#### RAW DATA ####

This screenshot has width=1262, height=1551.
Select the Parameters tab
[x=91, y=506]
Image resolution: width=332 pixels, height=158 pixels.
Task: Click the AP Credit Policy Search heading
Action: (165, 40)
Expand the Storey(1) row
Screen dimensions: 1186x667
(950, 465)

####

## PROMPT:
Repeat all of the data exactly.

## SOLUTION:
This screenshot has width=1262, height=1551.
Select the Parameters tab
[x=91, y=506]
Image resolution: width=332 pixels, height=158 pixels.
Task: Click the AP Credit Policy Search heading
Action: (165, 40)
Expand the Storey(1) row
Screen dimensions: 1186x667
(950, 465)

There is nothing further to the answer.